“Over the last decade, we’ve learned to be very focused on what’s happening at consumer level,” said Kerry Group chief executive Edmond Scanlon, who was the keynote speaker at this week’s launch of the 2018 Agribusiness Report, published by the Irish Farmers Journal in conjunction with KPMG.

According to Scanlon, Kerry Group has evolved to become more consumer-focused and consumer-connected in a bid to manage the disruption in a global food industry that is changing at a relentless pace.

Sitting before a packed audience of 130 leaders from across the Irish agri-food industry, the Kerry chief said the modern consumer is driving change in the food industry at an unprecedented rate and companies needed to be agile to react. Ultimately it’s the consumer that’s driving that demand for newness. Everywhere in the world people want to consume products that are a little bit better. I think it’s about going back to improving the nutritional profile of products. To me that’s the fundamental trend in the food and beverage industry right now,” said Scanlon.

“The pace of change in the industry is relentless. The days of taking one, two or three years to develop a new product are over. Companies are going to be left behind if they don’t move first,” he added.

▬▬▬

PROBLEMS TO SOLVE:
• a. In the Kerry Group article, rewrite the paragraph beginning "Sitting before a packed audience" as a short bulleted list that keeps its main facts.
• b. Write the next few paragraphs of the Kerry Group article, picking up after its final sentence.

▬▬▬

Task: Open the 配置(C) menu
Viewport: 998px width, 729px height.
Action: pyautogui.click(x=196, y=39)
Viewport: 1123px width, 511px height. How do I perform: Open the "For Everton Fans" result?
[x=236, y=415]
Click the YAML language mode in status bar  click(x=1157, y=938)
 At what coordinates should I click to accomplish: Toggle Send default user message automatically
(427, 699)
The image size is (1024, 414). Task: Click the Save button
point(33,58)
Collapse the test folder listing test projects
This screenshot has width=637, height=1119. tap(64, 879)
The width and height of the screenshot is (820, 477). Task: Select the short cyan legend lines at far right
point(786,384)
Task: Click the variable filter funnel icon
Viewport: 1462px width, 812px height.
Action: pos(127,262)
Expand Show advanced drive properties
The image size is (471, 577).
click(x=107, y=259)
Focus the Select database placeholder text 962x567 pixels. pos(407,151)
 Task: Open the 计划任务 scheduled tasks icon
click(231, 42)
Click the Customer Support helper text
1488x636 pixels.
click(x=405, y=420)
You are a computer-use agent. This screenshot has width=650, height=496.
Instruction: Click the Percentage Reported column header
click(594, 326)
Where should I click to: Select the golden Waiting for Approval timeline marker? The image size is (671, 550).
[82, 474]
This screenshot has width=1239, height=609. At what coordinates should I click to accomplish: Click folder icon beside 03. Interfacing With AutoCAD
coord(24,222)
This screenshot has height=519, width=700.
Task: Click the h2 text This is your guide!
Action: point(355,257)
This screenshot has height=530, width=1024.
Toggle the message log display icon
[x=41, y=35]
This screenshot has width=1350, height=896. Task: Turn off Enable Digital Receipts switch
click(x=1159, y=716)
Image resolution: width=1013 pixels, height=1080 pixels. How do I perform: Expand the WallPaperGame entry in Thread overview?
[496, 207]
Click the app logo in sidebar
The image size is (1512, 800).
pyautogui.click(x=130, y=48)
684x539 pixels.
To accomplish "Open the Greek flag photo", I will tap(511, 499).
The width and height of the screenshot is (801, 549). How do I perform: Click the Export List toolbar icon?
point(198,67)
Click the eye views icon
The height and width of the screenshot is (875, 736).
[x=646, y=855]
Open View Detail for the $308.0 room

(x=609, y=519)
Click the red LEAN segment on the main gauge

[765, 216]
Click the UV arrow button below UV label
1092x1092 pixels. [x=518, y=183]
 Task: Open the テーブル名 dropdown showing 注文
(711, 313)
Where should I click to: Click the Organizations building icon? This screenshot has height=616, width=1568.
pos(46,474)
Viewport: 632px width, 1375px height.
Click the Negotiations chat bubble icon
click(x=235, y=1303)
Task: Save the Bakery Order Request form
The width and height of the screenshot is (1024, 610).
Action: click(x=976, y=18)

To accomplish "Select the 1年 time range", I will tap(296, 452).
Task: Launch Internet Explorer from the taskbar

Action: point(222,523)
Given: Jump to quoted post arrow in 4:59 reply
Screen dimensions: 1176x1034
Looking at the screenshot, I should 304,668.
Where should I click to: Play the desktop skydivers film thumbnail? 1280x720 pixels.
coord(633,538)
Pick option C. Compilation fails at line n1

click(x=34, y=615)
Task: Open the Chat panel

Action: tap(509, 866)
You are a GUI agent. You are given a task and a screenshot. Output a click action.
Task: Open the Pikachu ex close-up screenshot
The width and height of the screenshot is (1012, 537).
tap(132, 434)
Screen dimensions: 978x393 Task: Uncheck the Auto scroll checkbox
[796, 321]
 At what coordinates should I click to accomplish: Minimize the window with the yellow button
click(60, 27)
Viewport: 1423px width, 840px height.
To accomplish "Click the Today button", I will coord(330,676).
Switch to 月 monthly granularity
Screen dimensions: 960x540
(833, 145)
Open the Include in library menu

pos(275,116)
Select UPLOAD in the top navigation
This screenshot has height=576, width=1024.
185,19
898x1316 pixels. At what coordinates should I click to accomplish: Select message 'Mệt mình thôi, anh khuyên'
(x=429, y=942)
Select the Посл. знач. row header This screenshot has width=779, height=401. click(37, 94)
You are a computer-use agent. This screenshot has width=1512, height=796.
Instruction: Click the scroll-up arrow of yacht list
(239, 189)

▬▬▬

SOLVED TASKS:
• a.
- Scanlon spoke to 130 leaders from the Irish agri-food industry.
- He said modern consumers are driving change in the food industry at an unprecedented rate, so companies need to be agile.
- Consumers everywhere want products that are a little bit better.
- He called improving the nutritional profile of products the fundamental trend in food and beverages right now.

• b.
Alternative protein

This consumer-focused strategy has seen Kerry move into emerging sectors such as alternative proteins. New consumer categories such as flexitarians (people with a primarily vegetarian diet who occasionally eat meat or fish) are driving this demand. These consumers are looking to reduce their intake of animal-derived protein and replace it with alternative sources said Scanlon.

Earlier this year, Kerry Group paid in the region of €20m for Ojah BV, a Dutch company that manufactures substitute meat products from plant proteins such as peas and soya.

For Scanlon, this acquisition was about acquiring the technology in that business and scaling to meet the needs of a global customer base.

Investment

“We feel it’s important for us to invest in this sector because we can take alternative protein products like that in many directions and make them acceptable to consumers,” said Scanlon.

“Alternative proteins are not going away. It’s a sector that’s absolutely going to continue to grow. Time will tell how big it will be compared to traditional protein sources,” he said. Scanlon believes demand for traditional meat and dairy will continue to grow.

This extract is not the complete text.